# Record set start
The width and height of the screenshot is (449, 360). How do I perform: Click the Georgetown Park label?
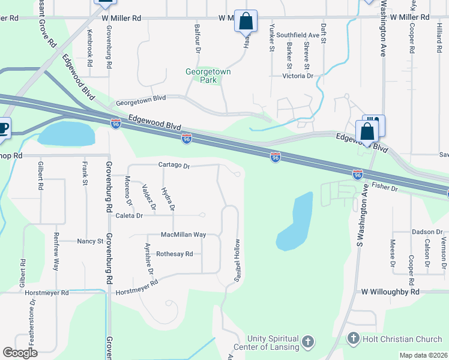[x=208, y=76]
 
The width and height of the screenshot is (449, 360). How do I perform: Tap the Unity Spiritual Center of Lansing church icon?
[x=307, y=342]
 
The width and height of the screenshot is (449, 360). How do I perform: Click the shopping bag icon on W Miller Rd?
[x=246, y=21]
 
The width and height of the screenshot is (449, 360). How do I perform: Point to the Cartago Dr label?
[x=173, y=166]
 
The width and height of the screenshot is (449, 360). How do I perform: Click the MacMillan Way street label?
[x=183, y=235]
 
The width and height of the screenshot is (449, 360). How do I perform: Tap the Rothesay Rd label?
[x=174, y=254]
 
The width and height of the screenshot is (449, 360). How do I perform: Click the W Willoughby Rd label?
[x=390, y=292]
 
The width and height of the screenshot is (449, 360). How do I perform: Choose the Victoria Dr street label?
[x=298, y=76]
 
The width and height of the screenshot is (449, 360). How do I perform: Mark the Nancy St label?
[x=90, y=241]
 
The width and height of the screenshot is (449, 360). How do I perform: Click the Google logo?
[x=20, y=353]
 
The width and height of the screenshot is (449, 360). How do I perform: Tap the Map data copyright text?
[x=423, y=355]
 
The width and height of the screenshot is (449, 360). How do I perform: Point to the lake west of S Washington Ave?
[x=295, y=222]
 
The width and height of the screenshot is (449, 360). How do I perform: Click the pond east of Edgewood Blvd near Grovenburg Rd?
[x=67, y=133]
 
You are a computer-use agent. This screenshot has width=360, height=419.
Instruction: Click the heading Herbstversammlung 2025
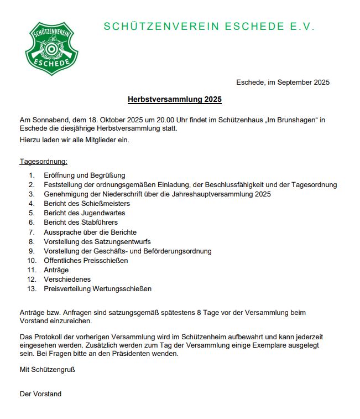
# Record set end
→ What the exercise asks: Turn the listing above into a Markdown table with the columns "Row" and "Line", one numbered row per line and no blank lines, starting at its first line and stopping after the line that contains "[x=20, y=353]". Leave the pictures out of the table.

→ Exercise answer:
| Row | Line |
|---|---|
| 1 | The width and height of the screenshot is (449, 360). How do I perform: Click the Georgetown Park label? |
| 2 | [x=208, y=76] |
| 3 | The width and height of the screenshot is (449, 360). How do I perform: Tap the Unity Spiritual Center of Lansing church icon? |
| 4 | [x=307, y=342] |
| 5 | The width and height of the screenshot is (449, 360). How do I perform: Click the shopping bag icon on W Miller Rd? |
| 6 | [x=246, y=21] |
| 7 | The width and height of the screenshot is (449, 360). How do I perform: Point to the Cartago Dr label? |
| 8 | [x=173, y=166] |
| 9 | The width and height of the screenshot is (449, 360). How do I perform: Click the MacMillan Way street label? |
| 10 | [x=183, y=235] |
| 11 | The width and height of the screenshot is (449, 360). How do I perform: Tap the Rothesay Rd label? |
| 12 | [x=174, y=254] |
| 13 | The width and height of the screenshot is (449, 360). How do I perform: Click the W Willoughby Rd label? |
| 14 | [x=390, y=292] |
| 15 | The width and height of the screenshot is (449, 360). How do I perform: Choose the Victoria Dr street label? |
| 16 | [x=298, y=76] |
| 17 | The width and height of the screenshot is (449, 360). How do I perform: Mark the Nancy St label? |
| 18 | [x=90, y=241] |
| 19 | The width and height of the screenshot is (449, 360). How do I perform: Click the Google logo? |
| 20 | [x=20, y=353] |